Parts of the exercise:
**1.** Please reproduce the route 48 tram extension passage between "The Public Transport" and "East and Donvale.", inclusive.
**2.** Continue the text on the proposed route 48 tram extension to Westfield Doncaster, starting after its last sentence.

Document extract:
· · ·

The Public Transport Users Association (PTUA) and Cities of Boroondara and Manningham have been lobbying for an extension of route 48 to Westfield Doncaster. It would require approximately 4.5 km of extra track, serving Greythorn Village and the Doncaster Park and Ride facility before terminating near Westfield Doncaster. The PTUA has also pointed out the future potential for the line to be extended further along Doncaster Road to Doncaster East and Donvale.

Proponents have argued that it could serve as a cheaper, quicker and more efficient alternative to the long-proposed Doncaster railway line. However, supporters of the railway state that the tram already takes 50 minutes from one terminus to the other in the off-peak, and that the tram would take well over an hour to reach the city from Doncaster. It is therefore considered as a separate project to the heavy railway, that would serve a local access purpose.

· · ·

Records provided:
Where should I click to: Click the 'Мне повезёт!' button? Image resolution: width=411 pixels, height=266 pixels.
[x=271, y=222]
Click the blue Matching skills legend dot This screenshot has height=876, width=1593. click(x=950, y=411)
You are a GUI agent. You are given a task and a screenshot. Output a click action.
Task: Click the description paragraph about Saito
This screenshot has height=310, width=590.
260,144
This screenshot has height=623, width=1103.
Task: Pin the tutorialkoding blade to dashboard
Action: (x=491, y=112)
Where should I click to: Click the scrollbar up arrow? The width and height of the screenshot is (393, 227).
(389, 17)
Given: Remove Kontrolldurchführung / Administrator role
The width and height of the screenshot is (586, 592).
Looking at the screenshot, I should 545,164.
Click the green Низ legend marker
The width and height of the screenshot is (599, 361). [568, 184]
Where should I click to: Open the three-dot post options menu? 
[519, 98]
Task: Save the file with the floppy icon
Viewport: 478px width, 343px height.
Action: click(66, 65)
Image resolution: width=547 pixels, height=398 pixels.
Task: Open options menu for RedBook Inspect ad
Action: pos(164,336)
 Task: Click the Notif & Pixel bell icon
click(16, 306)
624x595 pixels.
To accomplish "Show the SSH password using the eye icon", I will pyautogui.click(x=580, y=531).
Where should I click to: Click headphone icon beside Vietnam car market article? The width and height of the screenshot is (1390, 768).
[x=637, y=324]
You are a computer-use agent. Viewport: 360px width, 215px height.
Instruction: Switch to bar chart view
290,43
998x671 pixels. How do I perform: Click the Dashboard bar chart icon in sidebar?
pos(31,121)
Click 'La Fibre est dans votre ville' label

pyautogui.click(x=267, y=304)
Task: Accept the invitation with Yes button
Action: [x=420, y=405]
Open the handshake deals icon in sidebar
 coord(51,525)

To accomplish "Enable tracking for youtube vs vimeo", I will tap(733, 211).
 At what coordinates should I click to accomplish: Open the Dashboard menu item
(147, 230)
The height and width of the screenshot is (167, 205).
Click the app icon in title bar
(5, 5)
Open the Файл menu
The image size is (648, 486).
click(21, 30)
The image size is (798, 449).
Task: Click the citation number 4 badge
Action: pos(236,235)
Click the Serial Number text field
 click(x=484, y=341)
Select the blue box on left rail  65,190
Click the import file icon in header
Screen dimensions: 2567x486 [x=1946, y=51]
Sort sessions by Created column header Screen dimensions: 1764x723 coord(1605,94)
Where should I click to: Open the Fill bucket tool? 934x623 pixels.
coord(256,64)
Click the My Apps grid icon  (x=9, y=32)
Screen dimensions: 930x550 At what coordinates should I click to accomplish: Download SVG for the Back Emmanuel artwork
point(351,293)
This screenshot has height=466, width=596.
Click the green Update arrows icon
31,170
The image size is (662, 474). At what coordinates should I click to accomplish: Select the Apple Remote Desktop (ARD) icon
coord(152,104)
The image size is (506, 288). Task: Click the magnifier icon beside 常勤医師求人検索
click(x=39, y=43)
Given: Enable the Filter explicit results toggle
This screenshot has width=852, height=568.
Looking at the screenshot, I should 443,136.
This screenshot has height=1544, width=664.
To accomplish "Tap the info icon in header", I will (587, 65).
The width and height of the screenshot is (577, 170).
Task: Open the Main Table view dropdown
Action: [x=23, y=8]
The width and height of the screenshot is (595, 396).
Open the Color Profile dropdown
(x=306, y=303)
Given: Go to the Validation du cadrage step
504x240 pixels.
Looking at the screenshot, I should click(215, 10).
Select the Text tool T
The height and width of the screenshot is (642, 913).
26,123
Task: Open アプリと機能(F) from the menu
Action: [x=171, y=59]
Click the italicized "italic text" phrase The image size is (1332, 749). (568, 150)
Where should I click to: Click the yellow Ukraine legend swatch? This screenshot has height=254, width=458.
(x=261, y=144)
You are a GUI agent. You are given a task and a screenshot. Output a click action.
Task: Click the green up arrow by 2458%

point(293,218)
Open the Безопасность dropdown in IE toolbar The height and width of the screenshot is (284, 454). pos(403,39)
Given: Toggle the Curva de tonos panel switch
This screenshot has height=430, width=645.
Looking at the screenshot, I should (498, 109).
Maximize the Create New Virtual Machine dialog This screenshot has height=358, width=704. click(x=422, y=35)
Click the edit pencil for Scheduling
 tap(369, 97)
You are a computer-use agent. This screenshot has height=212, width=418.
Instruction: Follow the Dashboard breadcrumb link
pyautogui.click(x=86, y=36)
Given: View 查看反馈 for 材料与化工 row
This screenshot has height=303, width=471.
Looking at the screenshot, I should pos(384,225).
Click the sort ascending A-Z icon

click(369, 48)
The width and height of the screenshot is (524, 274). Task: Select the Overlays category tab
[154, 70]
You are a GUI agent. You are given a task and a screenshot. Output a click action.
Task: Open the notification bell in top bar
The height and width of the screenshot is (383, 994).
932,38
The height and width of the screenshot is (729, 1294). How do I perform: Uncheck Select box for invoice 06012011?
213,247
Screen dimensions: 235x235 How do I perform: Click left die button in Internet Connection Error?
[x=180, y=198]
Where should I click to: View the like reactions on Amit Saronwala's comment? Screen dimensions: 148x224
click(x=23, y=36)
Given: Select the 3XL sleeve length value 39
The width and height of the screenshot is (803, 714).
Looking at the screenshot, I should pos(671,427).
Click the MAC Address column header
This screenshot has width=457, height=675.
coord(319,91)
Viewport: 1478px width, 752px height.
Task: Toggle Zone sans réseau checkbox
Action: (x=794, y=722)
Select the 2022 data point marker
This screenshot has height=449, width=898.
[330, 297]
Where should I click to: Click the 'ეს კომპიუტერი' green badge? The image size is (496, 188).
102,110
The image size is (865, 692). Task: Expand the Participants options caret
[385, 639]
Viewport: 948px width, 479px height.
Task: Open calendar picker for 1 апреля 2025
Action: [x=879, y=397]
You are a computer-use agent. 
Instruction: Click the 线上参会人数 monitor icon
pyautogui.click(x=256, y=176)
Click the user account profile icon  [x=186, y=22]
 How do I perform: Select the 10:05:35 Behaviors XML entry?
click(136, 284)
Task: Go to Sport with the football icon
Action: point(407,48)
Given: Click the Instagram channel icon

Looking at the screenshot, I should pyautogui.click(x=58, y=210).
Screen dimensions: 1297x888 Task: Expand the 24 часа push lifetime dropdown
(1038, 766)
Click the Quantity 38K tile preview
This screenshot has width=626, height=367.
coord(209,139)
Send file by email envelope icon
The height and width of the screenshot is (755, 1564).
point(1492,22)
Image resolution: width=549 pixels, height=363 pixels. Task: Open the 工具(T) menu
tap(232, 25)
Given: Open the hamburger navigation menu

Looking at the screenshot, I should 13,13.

· · ·

Results of the tasks:
**1.**
The Public Transport Users Association (PTUA) and Cities of Boroondara and Manningham have been lobbying for an extension of route 48 to Westfield Doncaster. It would require approximately 4.5 km of extra track, serving Greythorn Village and the Doncaster Park and Ride facility before terminating near Westfield Doncaster. The PTUA has also pointed out the future potential for the line to be extended further along Doncaster Road to Doncaster East and Donvale.

**2.**
In the lead up to the 2006 state election, the Ted Baillieu opposition promised the extension by July 2010, pricing it at $35 million. It was stated that there would have been about two accessible stops every kilometre, similar to the recent Box Hill tram extension. However the government was returned and the Baileu government did not commit to it in the 2010 election.

The City of Manningham commissioned a $60,000 study in 2007 to investigate the potential for the new line, arguing it was a needed alternative to overcrowded buses.